I would like to propose a philosophy for feedback that I just discussed with my colleague, Anne. The amount of feedback to give an assignment is directly related to the quality of the assignment. For the purpose of this philosophy, I am considering an assignment to be sufficiently complex to merit such feedback, for example an essay. Let me elaborate, a student who receives one line of feedback on an assignment did worse than a student who receives a paragraph. This having been said, the student who receives less feedback is being given bigger picture feedback, e.g. “There is no thesis in this paper.” In comparison, a student who receives more feedback is being given more fine grained feedback, e.g. “The second point in paragraph three is not as well developed as it could be.”

A goal in giving feedback would be to give an amount of information to the student to learn and improve their work without overwhelming them. I want my students to be receptive to the feedback I give. This means that the critiques need to be manageable and often I need to offer suggestions of how the student can improve their understanding. Last year, I was assisting a number of different students in their abstract algebra and analysis proofs. Students from both classes were struggling with developing proofs for general properties, i.e. a cyclic group is abelian or a closed and bounded set is compact. Their attempts at proofs were riddled with errors of all sorts with little to no substance. The feedback I gave them was to play with more examples. That was it. I did not critique their proof structure, logical reasoning, grammar, or anything else. The students were not ready to work on those ideas yet and I did not want to discourage them with an avalanche of things they needed to work on.

Last year I inadvertently used this system in my own class. I was teaching multivariable calculus, an upper division course in my department. As part of my course I had assigned regular paper assignments focused on big picture reflection of the material. One particular paper I received stands out in my mind. It stood above every other paper I had received that term which became clear about halfway through reading the paper. I shifted my mentality on reviewing the paper from providing feedback to editing. After I finished, I looked over the paper, aghast. There were more red marks on this paper than the rest of the class combined. I couldn’t give this back to the student, she would be devastated. To ensure that didn’t happen I wrote up a cover sheet for her paper where I explained that the reason her paper was covered in red was because it was beyond the realm of big feedback. The paper did not require any major work, in which case we could focus on the small things (and there are always a ton of small things). I also talked with her before the following class to make sure that she understood. She did. I intend to make a policy in my writing course this year that more feedback means a better paper.
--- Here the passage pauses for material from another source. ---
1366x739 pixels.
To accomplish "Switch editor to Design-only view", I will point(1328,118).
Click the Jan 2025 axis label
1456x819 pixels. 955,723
Where does this leave us? The proper amount of feedback varies based not only on the student but the individual assignment? That is the idea. How does this fit in our limited time as educators? Most students will only need one or two comments on their work. Make sure you focus on one or two big things that the student could work on. Less often will more feedback be necessary. How do I decide how much feedback to give to particular work, then? Think about the student and what they will perceive is within their grasp. Remember, the goal is for them to learn and often this is done through revision. Don’t give so much feedback that they don’t revise.

A few last thoughts on feedback:

- Grades distract from feedback. Try to separate grades from feedback as much as you can.
- Feedback should be focused on the work and not the student. “There is no thesis in this paper” vs “You did not include a thesis in your paper.”
- Feedback should focus on how the work would be improved and not whether the work is good or not.
- Feedback should be given when there is opportunity to improve. My colleague, Sunil, emphasizes to his students that his exams are not a single chance, but a process to show mastery and develop. He allows his students to come to his office after exams to review and revise their exams. The feedback he gives on the first attempt is appropriate since there is an obvious and emphasized developmental learning process.